[Data for analysis]
---+---

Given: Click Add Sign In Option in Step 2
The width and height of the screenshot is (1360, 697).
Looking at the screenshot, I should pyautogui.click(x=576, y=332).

---+---

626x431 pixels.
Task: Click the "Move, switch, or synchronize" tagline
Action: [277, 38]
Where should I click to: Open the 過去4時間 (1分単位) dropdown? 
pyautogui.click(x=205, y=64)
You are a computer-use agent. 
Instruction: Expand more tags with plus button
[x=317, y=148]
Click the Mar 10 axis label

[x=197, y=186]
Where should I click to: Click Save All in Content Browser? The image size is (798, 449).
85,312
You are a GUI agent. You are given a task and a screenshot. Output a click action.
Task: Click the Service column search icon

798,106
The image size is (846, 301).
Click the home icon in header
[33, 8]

---+---

Output only the count of lines in the data containing "agent".

2